But apparently this is more common than I thought, and I’ve heard from other grievers that they had friends and even family disappear on them when they lost their child. There are many reasons experts give for this, but this article I read today really spoke to me & gave me comfort. And I hope it will be a comfort for anyone else who has experienced this.
5 Hard Things: Lessons You’ll Learn More Than Once
1. There will be people in your life that cannot hang on through your hills and valleys. Their grip will loosen on a steep climb through a particularly dense forest, and they will let go. Sometimes they yell and scream at you as they slip away, and sometimes, they leave without a fight.
On a bright Tuesday morning, you’ll smell something that reminds you of that Saturday night when you thought time was standing perfectly still – when you didn’t feel the ticking seconds fleck off of your skin. When your laugh made the bar turn and notice and when you thought it was the both of you against the world.

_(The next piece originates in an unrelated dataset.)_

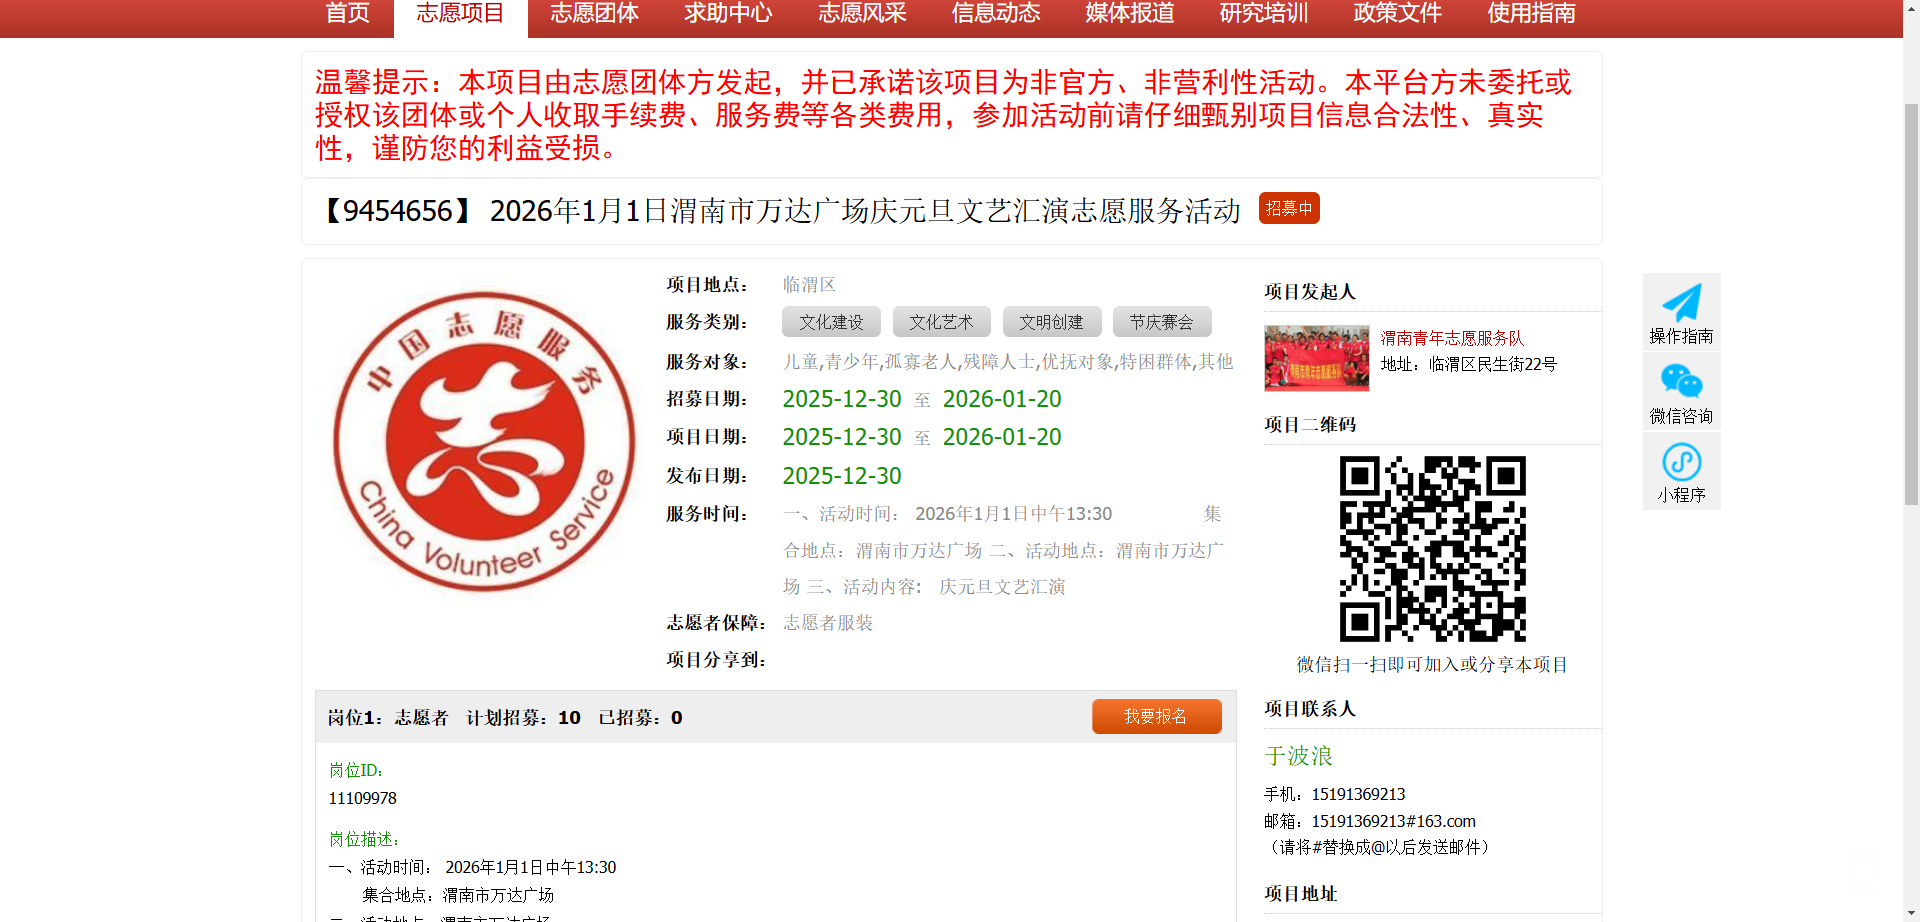Click the paper plane operation guide icon
1920x922 pixels.
(x=1681, y=303)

You will take a deep breath with the wash cloth in your hand, and here’s what you should do, babe – you hold onto the good memories deep inside your scarred chest and these pieces of shining light will still shine through like some kind of vintage, discarded chandelier.

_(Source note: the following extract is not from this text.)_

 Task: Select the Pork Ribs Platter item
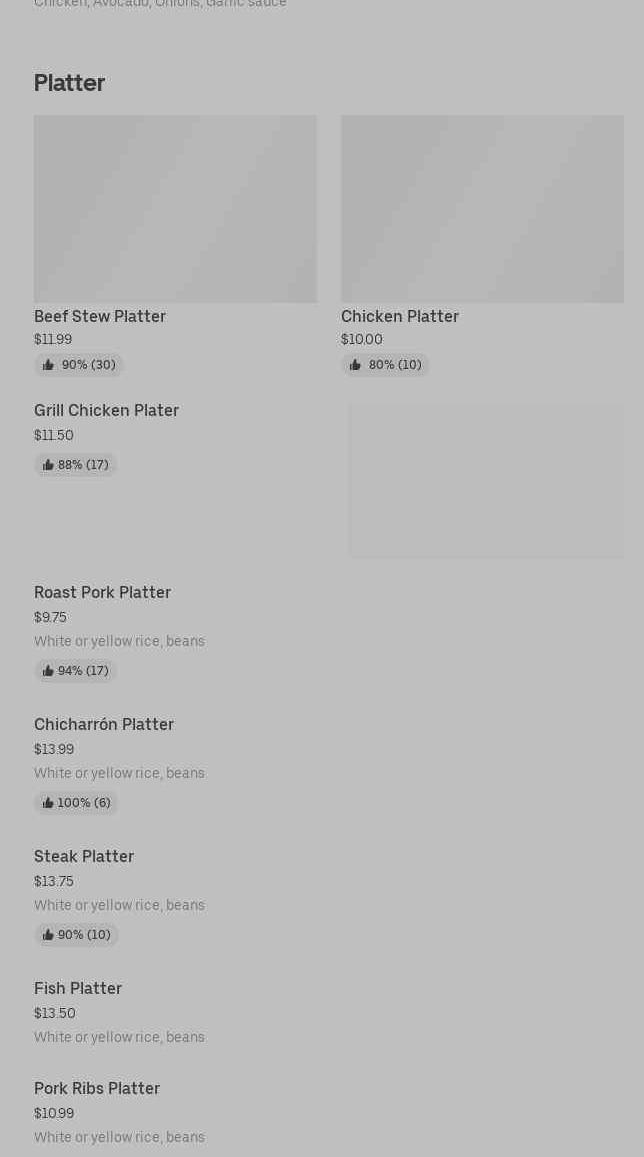click(x=97, y=1089)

Some of your tribe won’t be able to hang on, and it’s hard – but you’ll be okay.
2. Sometimes the anger you have will simmer at the back of your neck. Your cheeks will flush and your fists will clench. It will roll off of your shoulders like smoke billows off of the hottest embers.
Maybe they’ll call you crazy. Maybe they’ll patronize you for losing your temper. Maybe they’ll laugh at the flames flowing from your red, burned lips. Maybe they won’t understand the tide that churns just beneath your skin.

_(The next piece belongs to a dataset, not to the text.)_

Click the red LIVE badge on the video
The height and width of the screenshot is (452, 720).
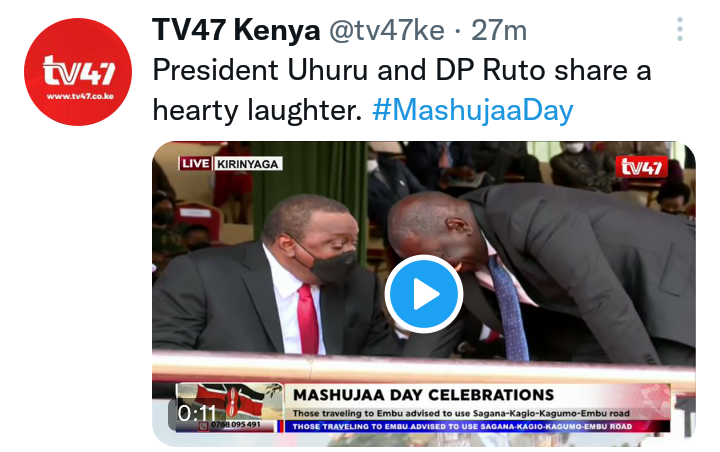(x=195, y=164)
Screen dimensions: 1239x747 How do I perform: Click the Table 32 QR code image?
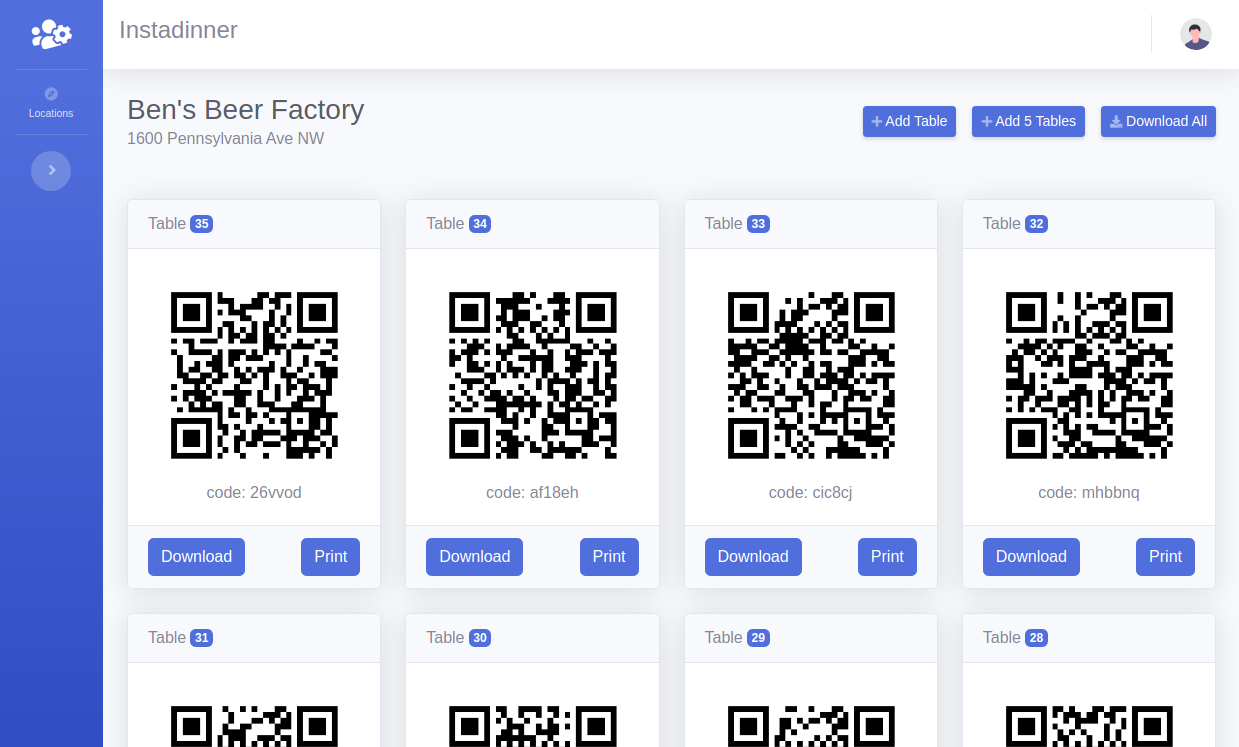[x=1089, y=375]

Momma used to say that a woman only needs to lose her shit one time if she does it right, and maybe you’ve forgotten that advice, baby.
Punching walls and screaming never did really help anything though, and sometimes that feels hard. You’ll still end up okay.
3. The truth rests at the back of your tongue. I’m convinced that this is why it’s so easy for people swallow it whole.
Even if it causes and earthquake and even if – in its wake – you leave a trail of debris that looks a whole bunch like a tornado, you still choke those words out.
Even if it causes a hole in a heart, and even if it causes the Earth herself to pause and grieve for a second – you still choke those words out.
The truth is hard sometimes, baby. And even if you have to whisper it in the dark while your laying on the bathroom floor – you still speak your truth.
4. Some people won’t be able to understand your words or your heart or your politics or your love or your thoughts. They will water their lawns and watch you burn, and it really doesn’t have anything to do with you.
Small people think small thoughts and live small lives and their claws are sharp, sister. They will yank and pull you off of your ladder, while forgetting that they’re balancing on their own.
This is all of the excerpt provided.